É sintomático que aqueles que defendem e até protagonizam a opressão arbitrária e violenta de quem luta pela efetividade de direitos e melhores condições de vida, não preconiza a mesma postura com relação a agentes públicos que, por exemplo, suprimem cargos, exigindo, pelo mesmo salário pago, o dobro de trabalho dos servidores que permanecem na ativa, muito embora se saiba o quanto esta situação atenta contra a segurança pública e a dignidade humana. É certo que um arbítrio não justifica o outro, pois qualquer tipo de arbítrio é condenável. O raciocínio serve, porém, para evidenciar que há uma razão estrutural para que apenas as arbitrariedades contra os mais pobres se naturalizem.

Fato é que afigura-se distópica uma ordem de prisão contra dirigentes sindicais, em uma realidade de superencarceramento como a nossa.
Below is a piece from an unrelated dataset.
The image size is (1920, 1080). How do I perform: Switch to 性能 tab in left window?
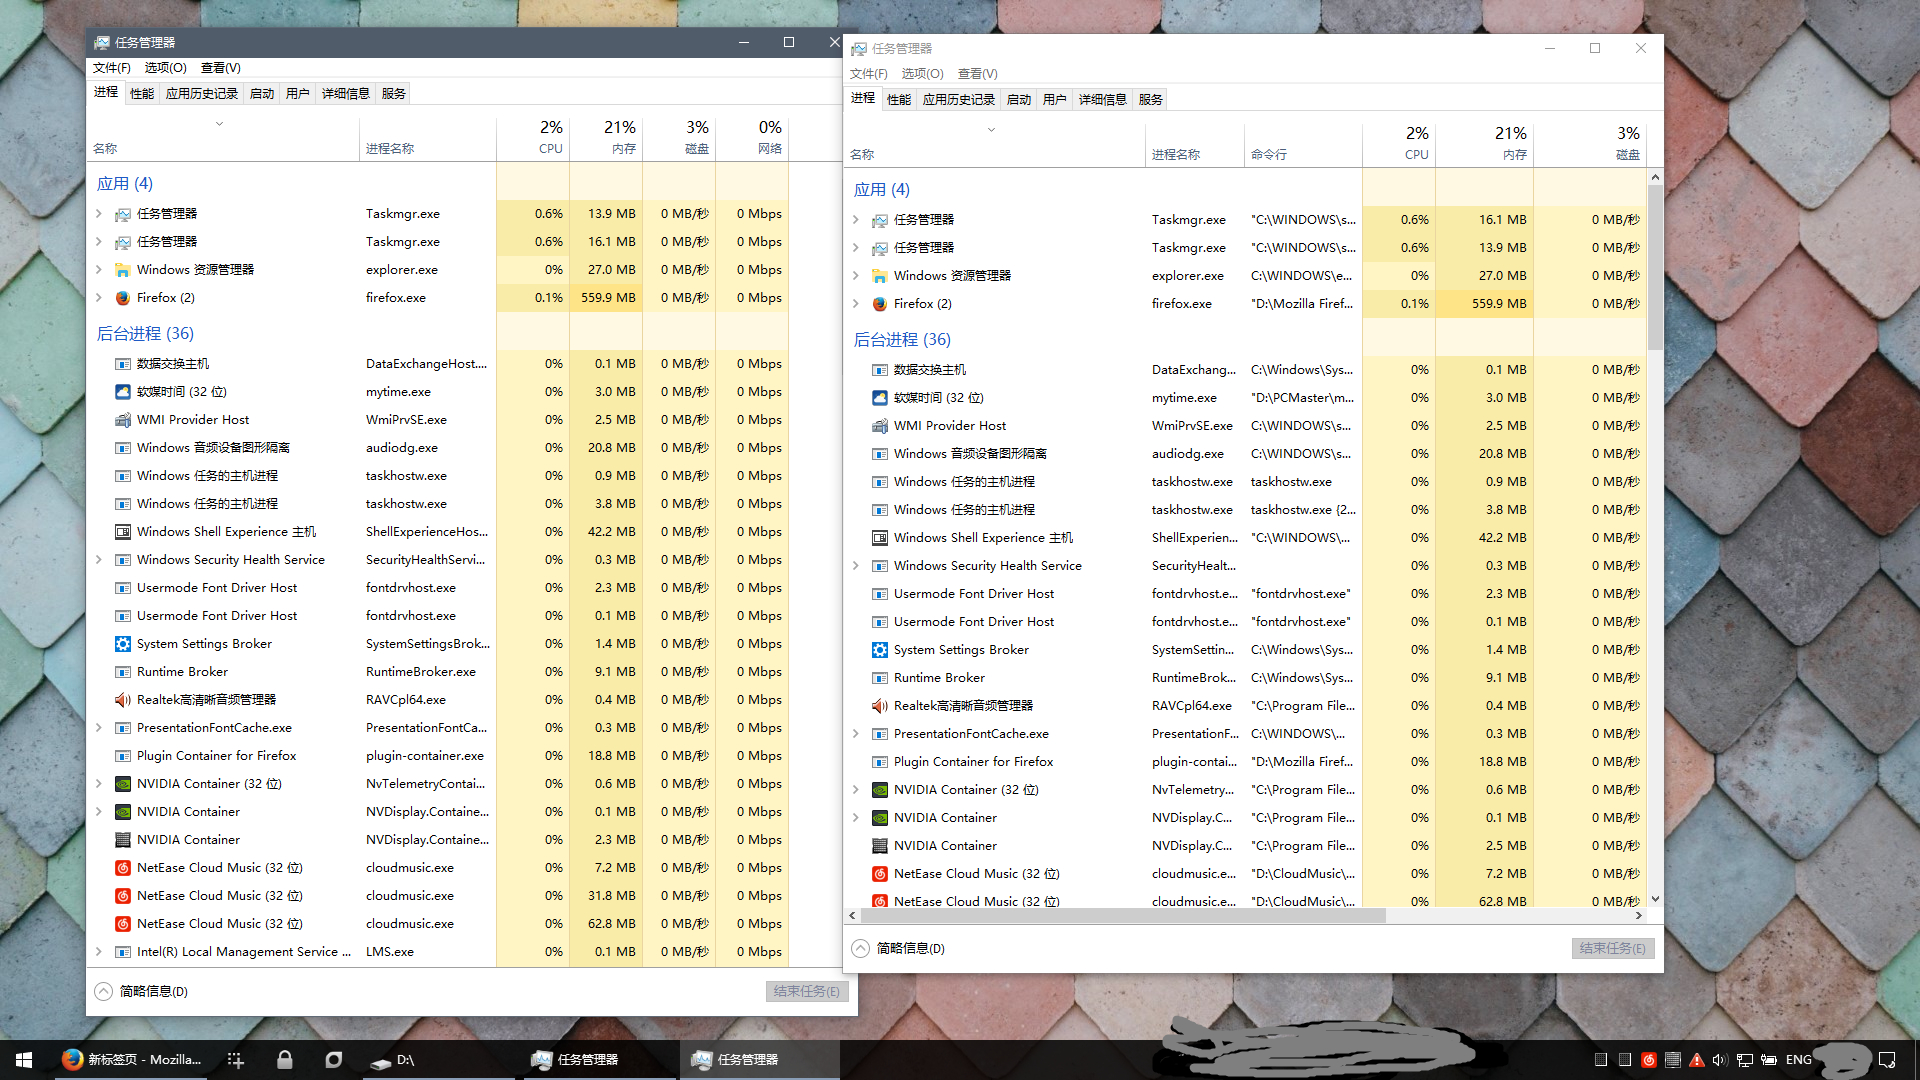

Segregar, em prisões lotadas e condições desumanas, não tem servido para resolver problemas sociais graves. O Brasil é o terceiro país do mundo em número absoluto de pessoas presas. Nas cadeias superlotadas não estão empresários ou agentes públicos que sonegam direitos. A maioria é formada por pessoas pretas e pobres. De qualquer modo, o fato é que prender não resolve. Não é solução. Um tema que podemos aprofundar em outra oportunidade.

O que importa aqui ressaltar é que determinar a prisão de quem está reivindicando direitos sob a égide de uma Constituição que os garante como fundamento do Estado, em uma realidade na qual a prisão já se mostrou alternativa falha, é apostar no caos. E se a intenção for apenas a de ameaçar, para com isso aniquilar a greve, algo que no caso em exame efetivamente ocorreu, então é ainda pior, pois estamos lidando com a lógica do uso arbitrário da força violenta do Estado para impedir o exercício de direitos sociais.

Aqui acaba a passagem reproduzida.